## Exercise 1
Read the passage on planetary emanations and decide whether each statement below agrees with it. Answer yes or no for each, and quote the deciding words from the passage.
(a) The passage assigns the radioactive forces more properly to Uranus than to Mercury.
(b) The passage says the power emanations of Neptune and Pluto are fully understood.
(c) The passage likens Pluto to Mars with respect to the power of revolution.

## Excerpt to read

%%

The Seven Spirits Before the Throne

   In order to understand any true Mystery drama, however, we must set aside our ordinary materialistic view of the cosmos and learn to see it through the eyes of imagination, in which all is life, and the starry bodies themselves are borne on their aerial courses by winged Archangels, whose chant constitutes the Music of the Spheres. Goethe describes the tone of the Sun as a "thunder-sound" as it rises above the eastern horizon.

   We may say that each of the planets belonging to this solar system emanates its own distinctive stream of psycbo-spiritual forces, which, impinging upon the physical world, are tabulated as "laws of nature" by scientists.

   The power emanations of Mercury on the outer or exoteric Plane manifest as chemical forces (the radioactive forces come more properly under Uranus), and on the inner or esoteric plane as certain subtile vibrations necessary to all psycho-spiritual unfoldment, with particular reference to the illumination of the reason. The power emanations of Venus on the outer or exoteric plane express as cohesion, and on the inner or esoteric as the attraction and magnetism of love. Venus, more easily than most, is transmuted into the fiery pure gold of spiritual love in the Initiate.

   The power emanations of Mars on the outer or exoteric plane manifest as activity, on the inner or esoteric plane as psychic energy, the quality of which varies according as the ego is "old" or "young" in its evolution.

   The power emanations of Jupiter on the outer or exoteric plane manifest as expansion, on the inner or esoteric plane as beneficence, brotherhood. The Jupiter Initiate is the beloved elder brother of all the world.

   The power emanations of Saturn on the outer or exoteric plane manifest in the forces of contraction, on the inner or esoteric plane as affliction, limitation, sorrow; or, in the Initiate, Saturn's forces enable him to achieve the consciousness of universal Law active within the consciousness, by means of which the Initiate becomes the ally of the Intelligence which guides the destiny of the world.

   The power emanations of Uranus on the outer or exoteric plane are electro-etheric vibrations, and on the inner or esoteric plane, compassion or universal sympathy. The Uranus Initiate seeks through new science to girdle the Earth in the fellowship of Spirit, Truth.

   The power emanations of Neptune and Pluto are still not fully understood, but it is generally agreed that on the exoteric plane the Neptune influences manifest in art and music, also in such newer modes of entertainment as the moving picture; an the esoteric plane the Neptunian emanations make for an expansion of consciousness leading to Initiation. Neptune is, perhaps, somewhat more mystical and inspirational in nature than occult; that is, its powers show an affinity for the emotions out of which beauty is created. Pluto, on the other hand, is accredited with the power of revolution on the objective plane, being similar to Mars in that respect. It is Pluto which fulfills the Lord's declaration, "I will turn and overturn." Esoterically, Pluto probably brings about those cataclysms in the subconscious which are a necessary prelude to all true Illumination.

   The Sun and Moon are the great reservoirs of Life, the heat and light of the Sun being its objective manifestation, to which on the inner Planes there is a corresponding spiritual heat and spiritual light necessary to the life of the soul as their objective counterparts are necessary to the life of the body. The Moon governs rather the subtler etheric forces of growth and propagation, and on the esoteric plane it stimulates memory and imagination. The Sun typifies the Savior-Initiate; the Moon, the Initiate-Teacher, being a universalized expression of the Mother principle, which provides Earth's children with the good things of God.

%%

## Recorded information
%%

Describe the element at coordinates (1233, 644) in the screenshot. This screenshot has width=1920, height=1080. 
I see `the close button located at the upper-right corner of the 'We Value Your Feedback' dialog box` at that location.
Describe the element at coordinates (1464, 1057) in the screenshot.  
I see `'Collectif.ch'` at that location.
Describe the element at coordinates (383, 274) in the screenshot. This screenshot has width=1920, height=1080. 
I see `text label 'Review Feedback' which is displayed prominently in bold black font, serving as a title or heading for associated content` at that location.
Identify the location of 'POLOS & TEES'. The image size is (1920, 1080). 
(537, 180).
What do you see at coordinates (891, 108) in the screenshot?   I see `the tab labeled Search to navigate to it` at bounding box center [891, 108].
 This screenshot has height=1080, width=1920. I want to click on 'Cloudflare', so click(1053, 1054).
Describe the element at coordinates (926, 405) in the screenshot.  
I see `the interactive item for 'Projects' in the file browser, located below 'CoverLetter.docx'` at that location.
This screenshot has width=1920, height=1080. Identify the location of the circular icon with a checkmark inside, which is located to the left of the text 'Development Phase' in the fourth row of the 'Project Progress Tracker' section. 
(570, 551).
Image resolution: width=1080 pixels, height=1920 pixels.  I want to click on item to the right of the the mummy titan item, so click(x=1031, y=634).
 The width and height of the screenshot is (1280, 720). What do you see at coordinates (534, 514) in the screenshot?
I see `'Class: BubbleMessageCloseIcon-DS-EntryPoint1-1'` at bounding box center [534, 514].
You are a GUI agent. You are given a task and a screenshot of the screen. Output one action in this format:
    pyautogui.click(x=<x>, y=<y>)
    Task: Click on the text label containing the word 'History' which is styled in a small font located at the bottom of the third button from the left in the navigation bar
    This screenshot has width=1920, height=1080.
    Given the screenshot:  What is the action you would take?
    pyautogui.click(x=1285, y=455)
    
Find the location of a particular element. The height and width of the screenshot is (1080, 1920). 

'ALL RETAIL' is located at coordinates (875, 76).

%%

## Exercise 2
Lay out the listing as a JSON list of strings, one string per line, from its first line up to and including the line with "(537, 180).". Leave out blank lines.

## Result 1
(a) Yes: "the radioactive forces come more properly under Uranus"
(b) No: "The power emanations of Neptune and Pluto are still not fully understood"
(c) Yes: "Pluto, on the other hand, is accredited with the power of revolution on the objective plane, being similar to Mars in that respect."

## Result 2
[
  "Describe the element at coordinates (1233, 644) in the screenshot. This screenshot has width=1920, height=1080. ",
  "I see `the close button located at the upper-right corner of the 'We Value Your Feedback' dialog box` at that location.",
  "Describe the element at coordinates (1464, 1057) in the screenshot.  ",
  "I see `'Collectif.ch'` at that location.",
  "Describe the element at coordinates (383, 274) in the screenshot. This screenshot has width=1920, height=1080. ",
  "I see `text label 'Review Feedback' which is displayed prominently in bold black font, serving as a title or heading for associated content` at that location.",
  "Identify the location of 'POLOS & TEES'. The image size is (1920, 1080). ",
  "(537, 180)."
]